Goal: Rewrite every line from the one with "You are a GUI" through the end of the records, both included and requests kept, scaling each coordinate in the answers by 1.2 and rounding to whole numbers with halves rounded up. Leave the pictures out.

##### Extracted entries #####

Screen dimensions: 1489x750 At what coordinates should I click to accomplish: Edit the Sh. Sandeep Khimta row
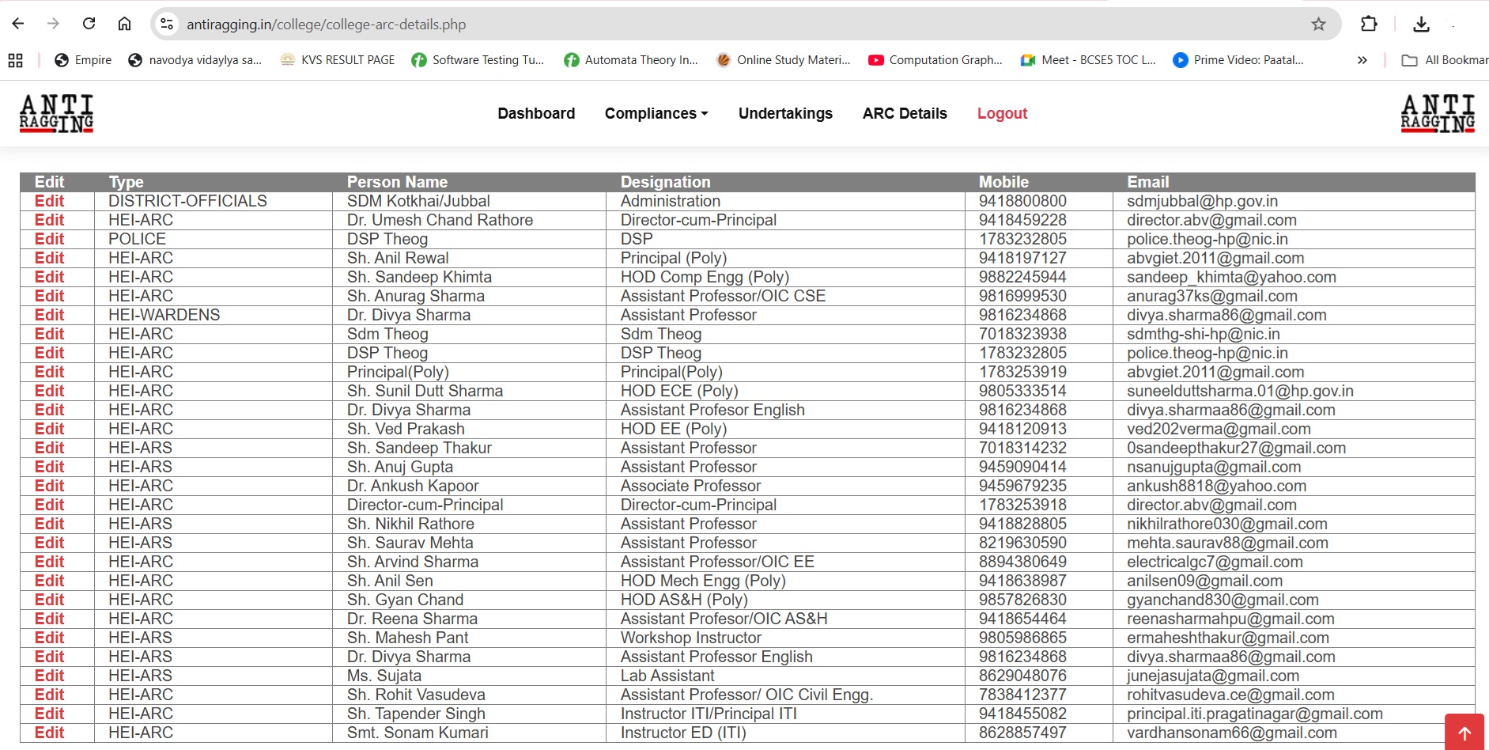pos(49,277)
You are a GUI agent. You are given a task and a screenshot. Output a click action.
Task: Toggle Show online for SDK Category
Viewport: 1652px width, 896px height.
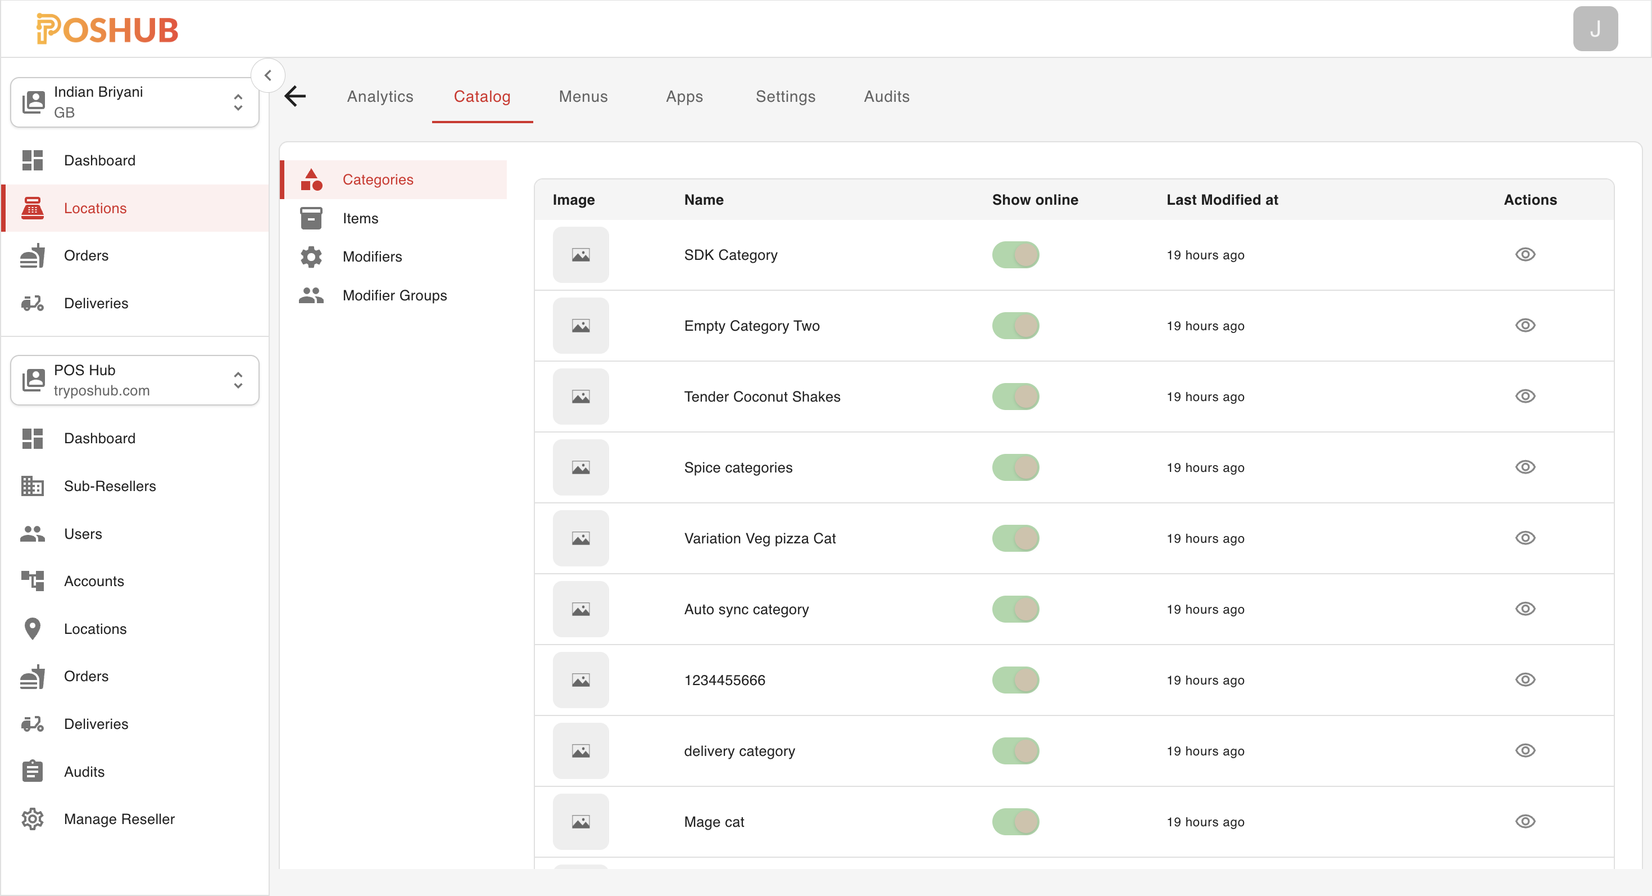[1015, 254]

#####

Complete response:
You are a GUI agent. You are given a task and a screenshot. Output a click action.
Task: Toggle Show online for SDK Category
Viewport: 1652px width, 896px height.
[1218, 305]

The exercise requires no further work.